Friday, December 22, 2017

Today’s Scripture Reading | John 1:1–5

In the beginning was the Word, and the Word was with God, and the Word was God. He was in the beginning with God. All things came into being through him, and without him not one thing came into being. What has come into being in him was life, and the life was the light of all people.

The light shines in the darkness, and the darkness did not overcome it. (NRSV)

Reflection
This is a big passage theologically speaking, and yet I’m struck by the vivid image of a light that is not overcome or extinguished in the darkness that surrounds it. The light shines in the darkness.

Advent coincides with the winter solstice, the shortest day of the year and the onset of winter. I reflect on dark times of uncertainty, setback, and loss in my own life, the time before the sense of a new beginning. I feel compassion for others who struggle with darkness and transition, uncertain of what’s ahead. Particularly at this time of year, there can be such a complex mix of light and darkness, wherein absence is felt keenly.

When I discussed this passage with a Fourth Church friend, he exclaimed, “Note the tense: The light shines in the darkness . . . the darkness did (could) not overcome it.” Advent invites us to consider the light that shines in the darkness with assurance; the light that promises hope, peace, joy, and love.

As each Advent candle is lit I try to focus on awareness and practice.

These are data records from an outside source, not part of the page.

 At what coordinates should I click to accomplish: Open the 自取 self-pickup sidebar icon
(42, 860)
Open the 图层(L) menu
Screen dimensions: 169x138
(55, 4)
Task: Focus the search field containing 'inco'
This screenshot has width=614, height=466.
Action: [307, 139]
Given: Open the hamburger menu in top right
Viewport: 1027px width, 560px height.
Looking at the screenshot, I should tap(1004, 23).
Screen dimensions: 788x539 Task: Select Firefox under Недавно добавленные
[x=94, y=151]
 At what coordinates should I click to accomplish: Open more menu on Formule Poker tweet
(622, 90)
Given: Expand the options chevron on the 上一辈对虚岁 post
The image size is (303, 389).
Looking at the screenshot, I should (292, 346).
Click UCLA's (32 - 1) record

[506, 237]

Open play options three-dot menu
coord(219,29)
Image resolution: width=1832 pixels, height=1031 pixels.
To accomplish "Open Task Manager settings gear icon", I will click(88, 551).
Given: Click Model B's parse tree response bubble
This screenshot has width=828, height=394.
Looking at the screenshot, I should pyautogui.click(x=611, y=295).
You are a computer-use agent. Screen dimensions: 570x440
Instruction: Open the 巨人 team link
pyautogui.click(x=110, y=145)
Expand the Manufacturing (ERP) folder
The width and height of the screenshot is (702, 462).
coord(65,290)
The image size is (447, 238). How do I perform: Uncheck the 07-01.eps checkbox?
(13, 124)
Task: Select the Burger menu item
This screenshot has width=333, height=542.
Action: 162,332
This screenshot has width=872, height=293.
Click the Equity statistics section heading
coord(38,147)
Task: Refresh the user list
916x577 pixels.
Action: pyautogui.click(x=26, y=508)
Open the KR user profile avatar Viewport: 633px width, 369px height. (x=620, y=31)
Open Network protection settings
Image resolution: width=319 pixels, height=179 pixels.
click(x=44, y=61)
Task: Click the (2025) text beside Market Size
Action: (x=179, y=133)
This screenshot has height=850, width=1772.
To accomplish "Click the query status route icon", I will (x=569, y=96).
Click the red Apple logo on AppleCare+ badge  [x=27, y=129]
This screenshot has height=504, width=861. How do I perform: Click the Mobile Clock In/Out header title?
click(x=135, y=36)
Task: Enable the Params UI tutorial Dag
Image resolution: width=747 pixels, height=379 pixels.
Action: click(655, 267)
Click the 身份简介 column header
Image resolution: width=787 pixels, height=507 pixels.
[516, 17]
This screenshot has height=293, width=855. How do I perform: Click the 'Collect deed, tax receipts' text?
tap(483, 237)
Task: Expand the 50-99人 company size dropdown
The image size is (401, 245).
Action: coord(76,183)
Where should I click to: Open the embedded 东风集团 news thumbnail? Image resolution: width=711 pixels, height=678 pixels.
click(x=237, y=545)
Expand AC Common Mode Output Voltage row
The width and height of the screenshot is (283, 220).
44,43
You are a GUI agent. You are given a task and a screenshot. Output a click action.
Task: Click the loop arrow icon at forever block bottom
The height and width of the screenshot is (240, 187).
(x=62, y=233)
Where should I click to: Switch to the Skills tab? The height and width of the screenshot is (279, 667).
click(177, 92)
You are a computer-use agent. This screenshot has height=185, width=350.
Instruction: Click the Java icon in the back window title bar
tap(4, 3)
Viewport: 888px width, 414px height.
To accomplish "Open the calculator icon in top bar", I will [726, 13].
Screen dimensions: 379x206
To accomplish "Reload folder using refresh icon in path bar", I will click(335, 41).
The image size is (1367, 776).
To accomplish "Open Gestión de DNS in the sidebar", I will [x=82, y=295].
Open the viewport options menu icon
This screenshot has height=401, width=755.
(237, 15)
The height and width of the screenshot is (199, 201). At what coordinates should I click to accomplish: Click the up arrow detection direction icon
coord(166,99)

How have I experienced joy? How might I be a proponent of joy for others? In this way I hope I might be better prepared to see God’s light and share that light, doing God’s work, growing in faith. This is the promise of our faith: in God’s light, in the light and life of Jesus Christ, there is a beacon that shines beyond any wrong, uncertainty, loss, or even death. There is a light that shines for all of us.

Prayer
Good and present God, may your hope inspire new possibility, may your peace heal our brokenness, may your joy sing in our hearts, and may your love bring us closer to you. Amen.